Also, the tubular body may be provided with rings therearound to restrict the radial expansion thereof. This way the rings divide the tubular body into a plurality of regions and the tubular body expands radially in each region. Then the ratio between diameter and length of the tubular body at the time of expansion can be adjusted, so that the shape of the tubular body when expanded can be determined in such a way as to meet the specifications.

BRIEF DESCRIPTION OF THE DRAWINGS

FIG. 1 is illustrations showing a structure of a fluid injection type actuator according to the best mode of the present invention.

FIG. 2 is illustrations showing an example of fabrication method of an actuator body according to the present invention.

FIG. 3 is a side view showing an operation of a fluid injection type actuator according to the present invention.

FIG. 4 is a cross sectional view showing an operation of a fluid injection type actuator according to the present invention.

FIG. 5 is an illustration showing another structure of a fluid injection type actuator according to the present invention.

FIG. 6 is an illustration showing still another structure of a fluid injection type actuator according to the present invention.

FIG. 7 is a graph showing a relationship between introduced pressure and expansion diameter in a no-load condition and a graph showing a relationship between introduced pressure and contraction amount then of a fluid injection type actuator according to the present invention.

FIG. 8 is a graph showing a relationship between introduced pressure and expansion diameter in a loaded condition and a graph showing a relationship between introduced pressure and contraction amount then of a fluid injection type actuator according to the present invention.

FIG. 9 is an illustration showing a structure of a conventional fluid injection type actuator (McKibben type artificial muscle).

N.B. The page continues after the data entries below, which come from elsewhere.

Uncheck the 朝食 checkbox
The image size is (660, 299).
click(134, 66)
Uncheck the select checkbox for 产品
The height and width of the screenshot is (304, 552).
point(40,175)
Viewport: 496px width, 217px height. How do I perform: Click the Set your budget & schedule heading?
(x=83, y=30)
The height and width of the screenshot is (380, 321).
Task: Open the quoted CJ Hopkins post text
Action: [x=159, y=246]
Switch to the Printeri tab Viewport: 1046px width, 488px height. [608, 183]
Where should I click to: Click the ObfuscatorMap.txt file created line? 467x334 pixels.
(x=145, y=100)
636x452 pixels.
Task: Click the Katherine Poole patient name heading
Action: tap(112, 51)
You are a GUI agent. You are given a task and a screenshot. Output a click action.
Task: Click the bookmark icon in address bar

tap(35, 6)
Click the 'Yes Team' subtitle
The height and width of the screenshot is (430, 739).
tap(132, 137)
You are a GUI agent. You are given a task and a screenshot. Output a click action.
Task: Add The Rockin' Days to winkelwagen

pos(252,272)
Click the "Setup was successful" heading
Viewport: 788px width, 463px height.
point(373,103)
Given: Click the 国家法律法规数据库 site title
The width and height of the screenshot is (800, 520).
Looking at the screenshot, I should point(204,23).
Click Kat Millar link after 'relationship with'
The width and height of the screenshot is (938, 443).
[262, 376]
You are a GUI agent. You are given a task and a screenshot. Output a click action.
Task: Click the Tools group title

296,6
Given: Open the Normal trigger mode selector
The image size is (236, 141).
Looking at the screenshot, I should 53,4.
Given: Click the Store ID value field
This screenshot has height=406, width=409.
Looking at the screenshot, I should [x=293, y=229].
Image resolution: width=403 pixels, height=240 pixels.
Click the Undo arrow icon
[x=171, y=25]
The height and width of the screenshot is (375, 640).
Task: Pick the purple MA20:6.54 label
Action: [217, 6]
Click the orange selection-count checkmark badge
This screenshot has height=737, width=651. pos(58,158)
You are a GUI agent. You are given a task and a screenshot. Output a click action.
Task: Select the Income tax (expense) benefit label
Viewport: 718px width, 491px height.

FIG. 10 is an illustration showing a structure of a conventional fiber-inserted type artificial muscle.

FIG. 11 is an illustration showing a conventional fiber-inserted type artificial muscle in an expanded state.

REFERENCE NUMERALS

10 fluid injection type actuator
11 actuator body
12 rubber tube
13, 13 m, 13 n, 13 p, 13 g fiber/fibers
13A to 13C annular fiber group/annular fiber groups
14, 15 lid member
16 fastening band
17 a compressed air injection tube
17 b air discharge tube
18 a electromagnetic valve for air injection
18 b electromagnetic valve for air discharge
19 compressed air supply unit
20 control unit
21 silicone rubber tube
22 round bar
23 RVT rubber
30 ring/rings
30T heat-shrinkable tube

BEST MODE FOR CARRYING OUT THE INVENTION

The best mode for carrying out the invention will be described hereinbelow by reference to the accompanying drawings.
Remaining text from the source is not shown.